With pre-symptomatic gene therapy or early oral / intrathecal SMN-raising treatment, most children with what would have been type 1 SMA achieve sitting, many achieve standing, and some achieve walking. Survival without invasive ventilation has moved from under 10% to over 90% at age 2. With symptomatic-onset treatment, outcomes are more modest but still dramatically better than the natural history. The question is no longer 'how long will my child live' but 'what motor milestones will they achieve and how can we optimise supportive care alongside the disease-modifying treatment'.

How an educational review can help

SMA care is changing every year — three competing treatments, evolving combination protocols, expanding newborn screening, and complex insurance and access questions.

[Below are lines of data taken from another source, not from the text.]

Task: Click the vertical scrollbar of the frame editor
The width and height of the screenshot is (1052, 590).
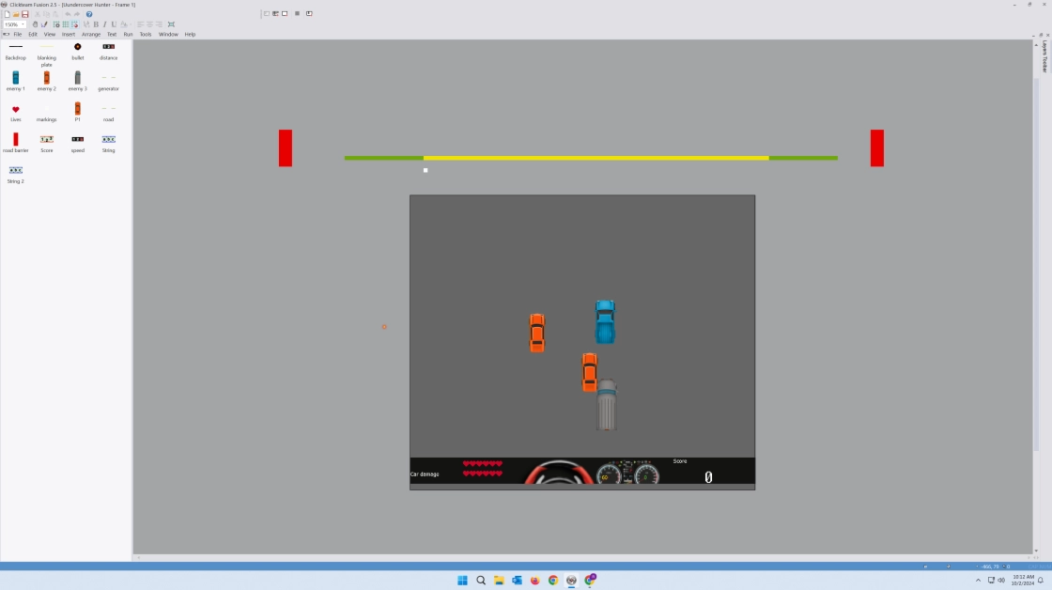Action: (1037, 282)
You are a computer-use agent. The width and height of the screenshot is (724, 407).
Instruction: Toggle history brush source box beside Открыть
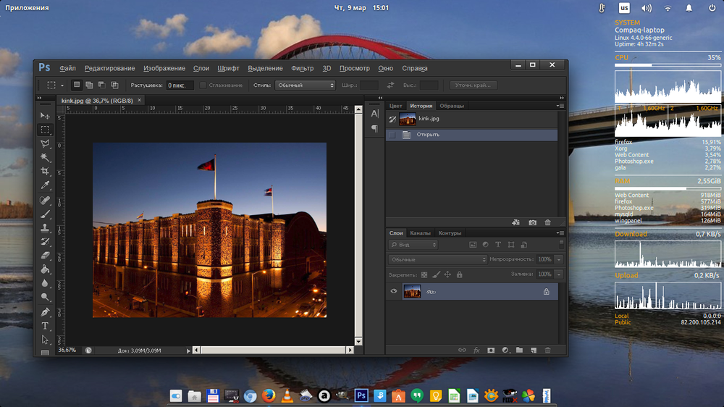coord(392,135)
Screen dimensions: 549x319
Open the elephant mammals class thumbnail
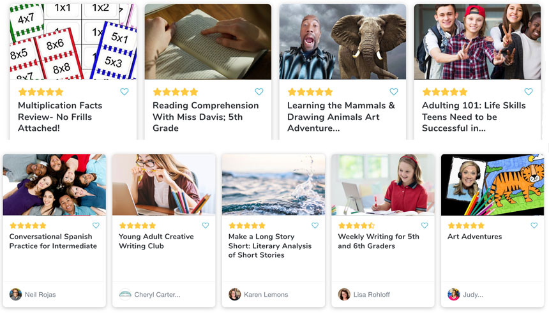coord(343,41)
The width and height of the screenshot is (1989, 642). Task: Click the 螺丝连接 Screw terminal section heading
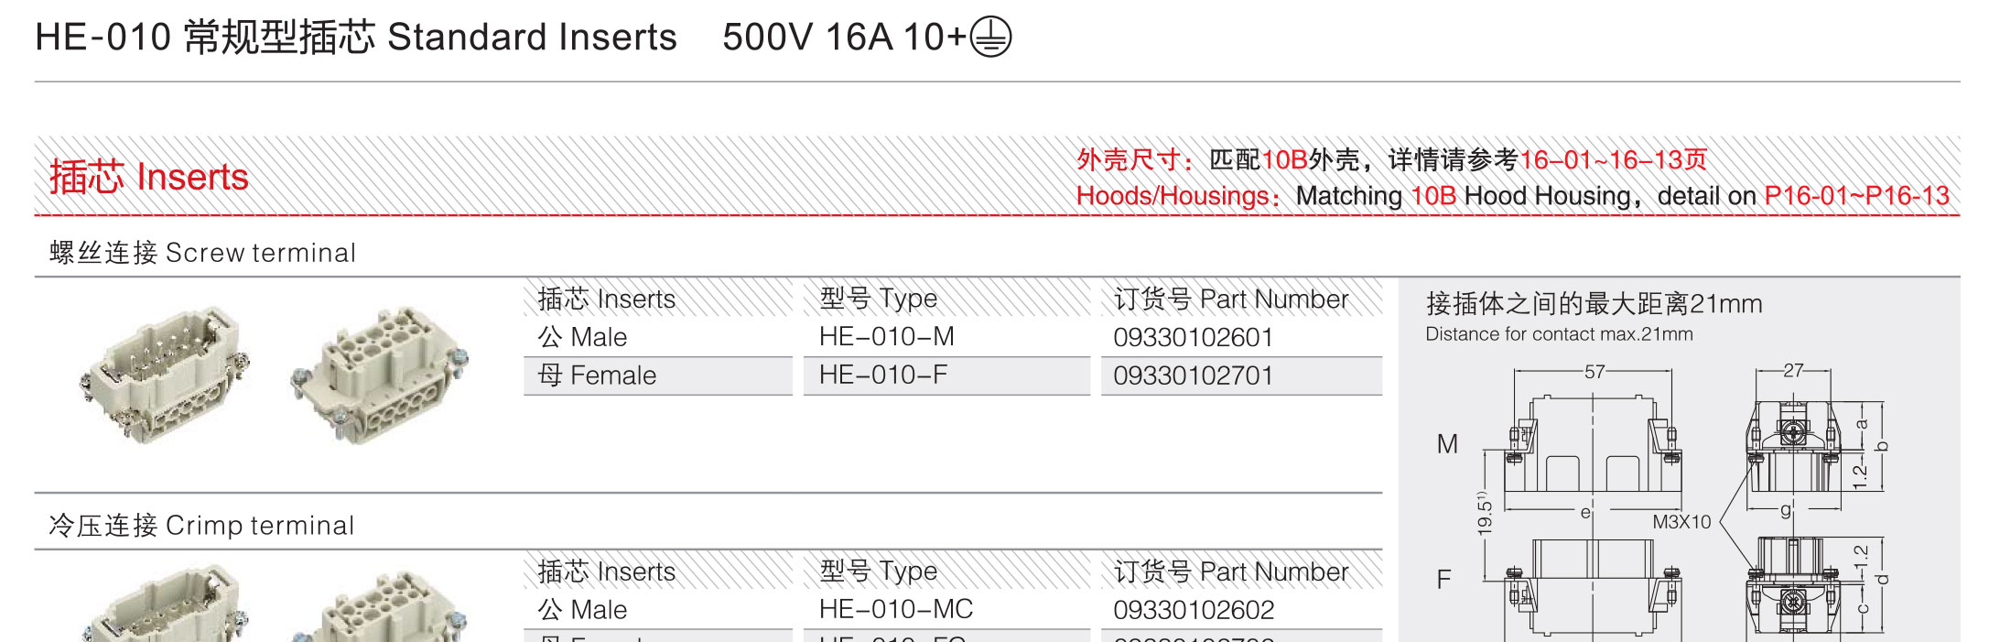(x=202, y=253)
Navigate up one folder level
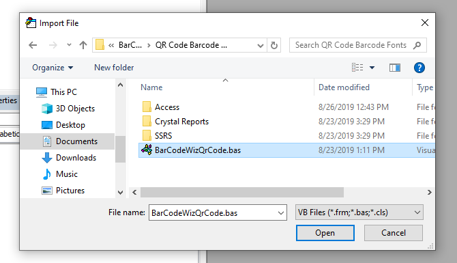 tap(83, 45)
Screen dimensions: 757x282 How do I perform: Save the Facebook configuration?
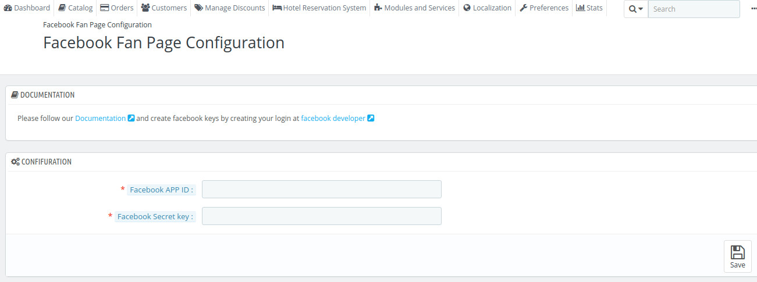(737, 256)
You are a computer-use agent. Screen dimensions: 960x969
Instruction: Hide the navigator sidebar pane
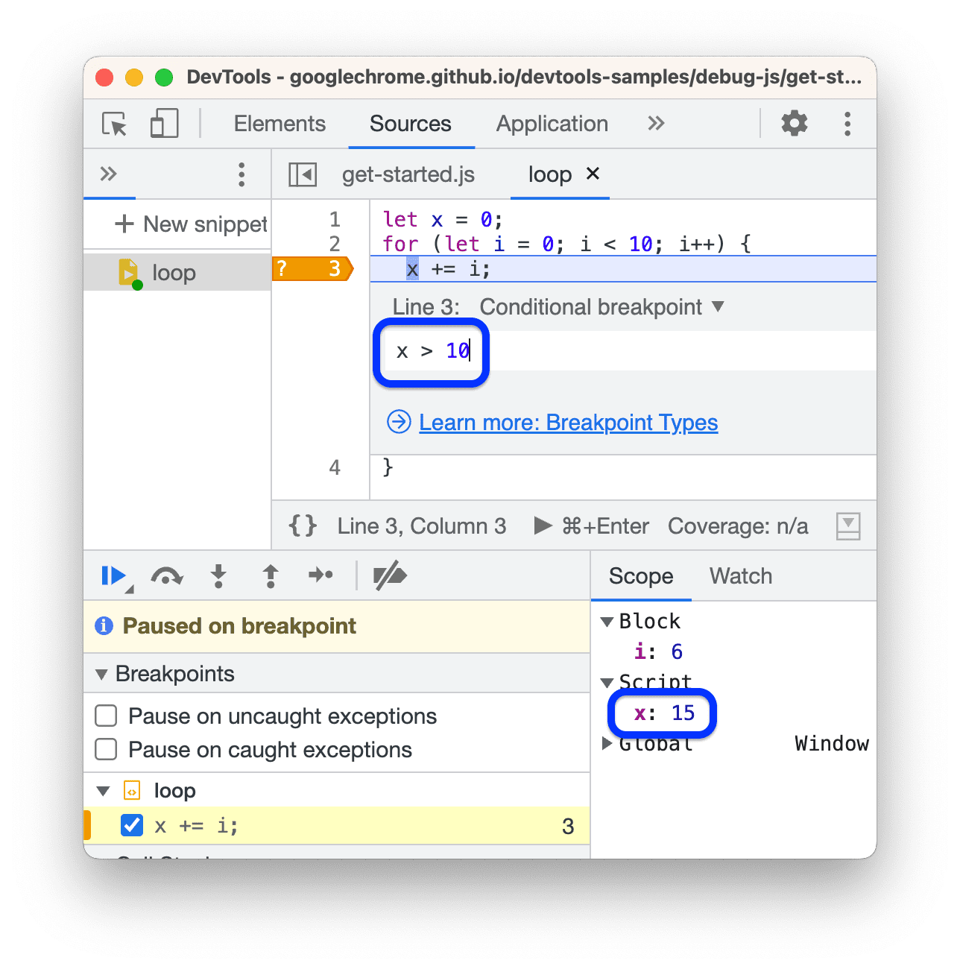[x=302, y=174]
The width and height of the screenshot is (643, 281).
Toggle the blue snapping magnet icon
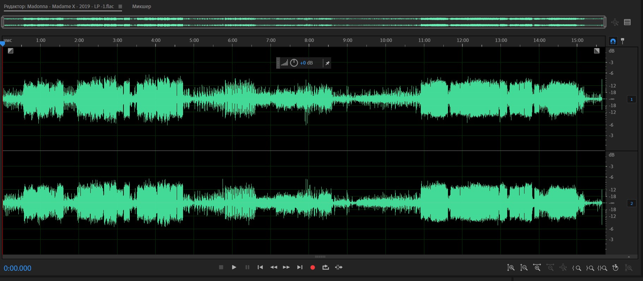pos(613,41)
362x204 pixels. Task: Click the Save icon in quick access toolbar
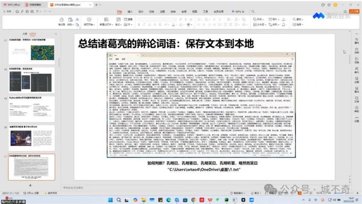coord(17,11)
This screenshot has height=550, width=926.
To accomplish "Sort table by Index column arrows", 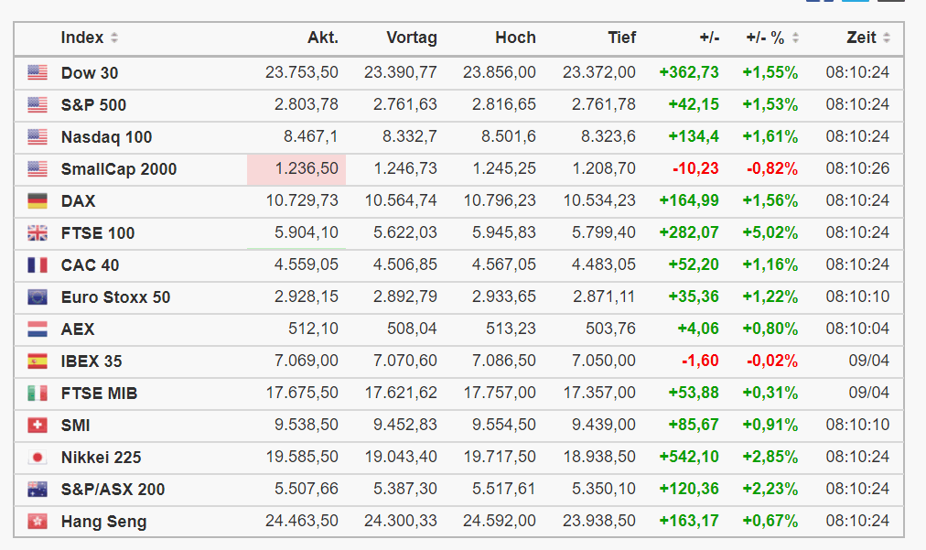I will click(114, 38).
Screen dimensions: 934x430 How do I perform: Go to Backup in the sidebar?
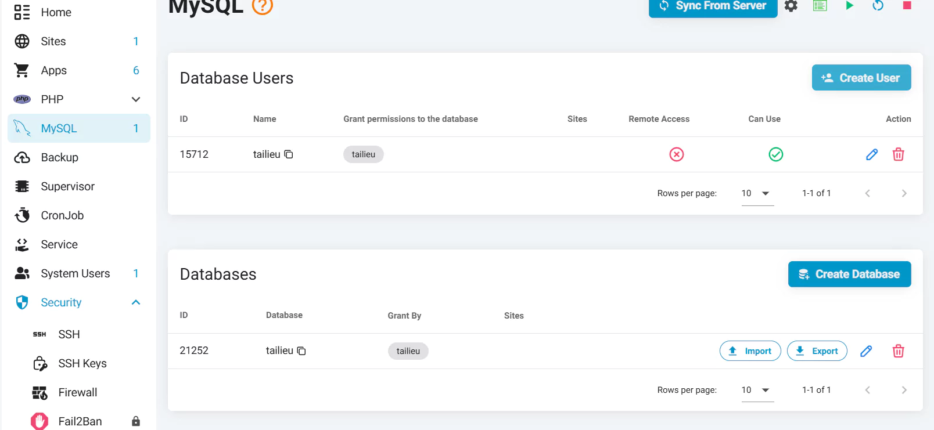click(59, 157)
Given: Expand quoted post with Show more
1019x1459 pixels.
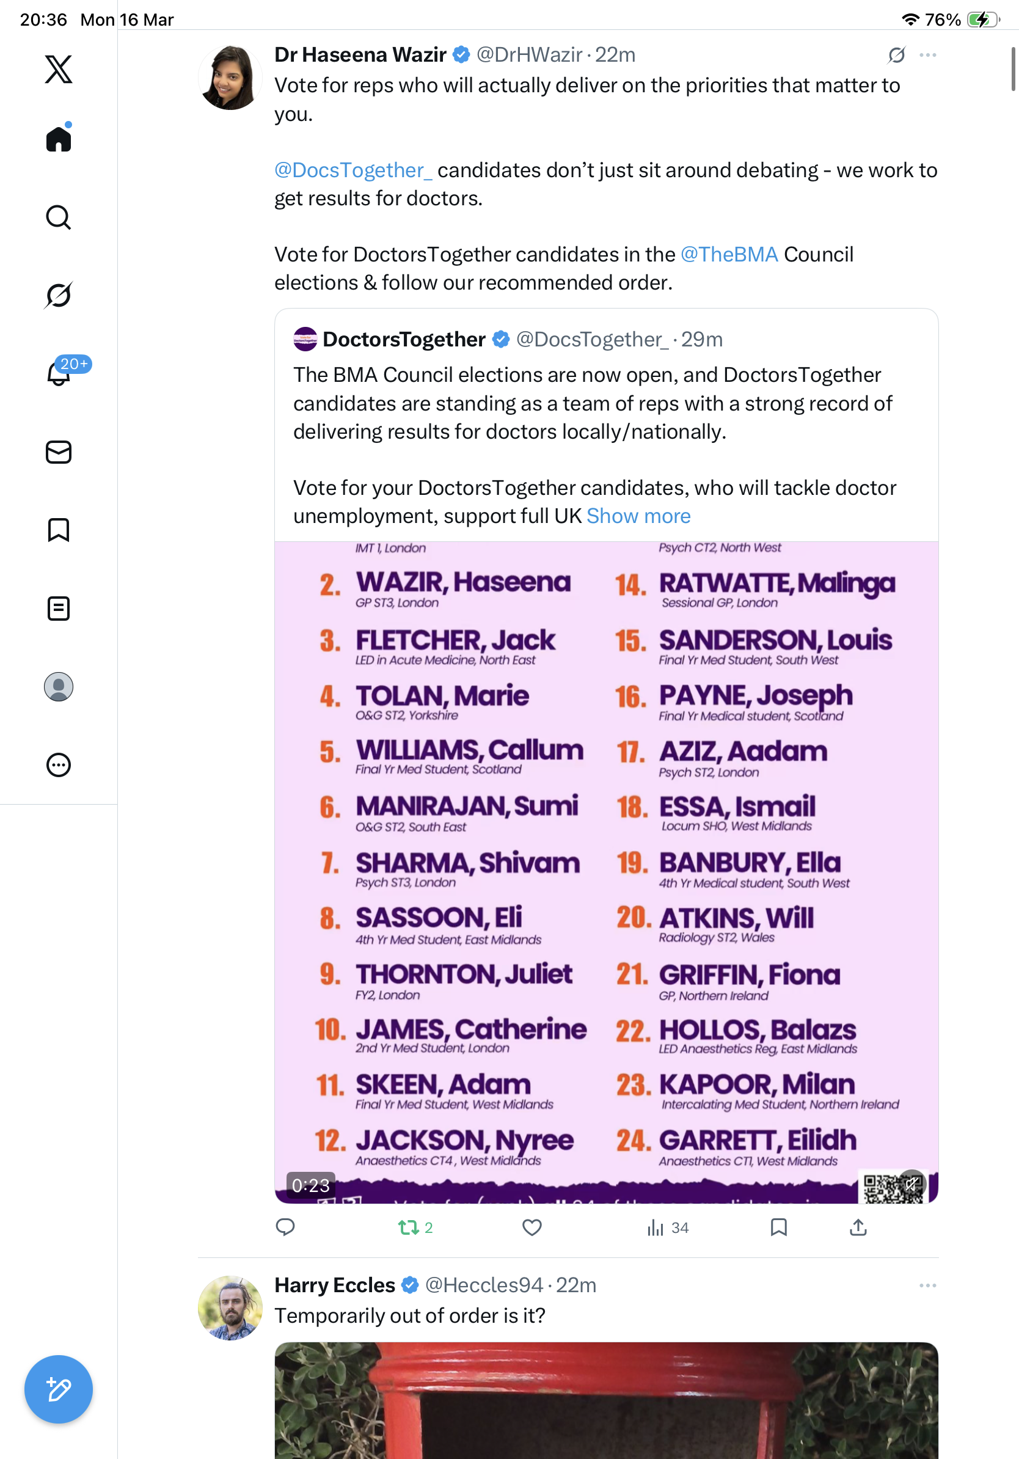Looking at the screenshot, I should coord(638,516).
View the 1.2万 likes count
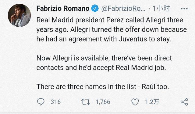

An educational review can pull together where the evidence stands today, place an individual child on the SMA care pathway, and help you prepare focused questions about the right disease-modifying treatment, timing, and combination — for your treating team.

It is an educational second opinion — not a diagnosis, treatment or prescription — and it does not replace the care of your child's own clinicians.

Selected sources

  • Finkel RS et al. Diagnosis and management of spinal muscular atrophy: Part 1, Recommendations for diagnosis, rehabilitation, orthopedic and nutritional care. Neuromuscul Disord. 2018; 2024 update.
  • Mercuri E et al. Diagnosis and management of spinal muscular atrophy: Part 2, Pulmonary and acute care. Neuromuscul Disord. 2018; 2024 update.
  • Finkel RS et al. ENDEAR trial (nusinersen in type 1 SMA). N Engl J Med. 2017; 377: 1723–1732.
  • Mendell JR et al. Onasemnogene abeparvovec single-dose gene-replacement therapy for SMA. New Engl J Med. 2017; STR1VE 2021; SPR1NT (pre-symptomatic) 2022.
  • Baranello G et al. Risdiplam in type 1 SMA (FIREFISH). N Engl J Med. 2021; SUNFISH 2022; RAINBOWFISH pre-symptomatic data 2024.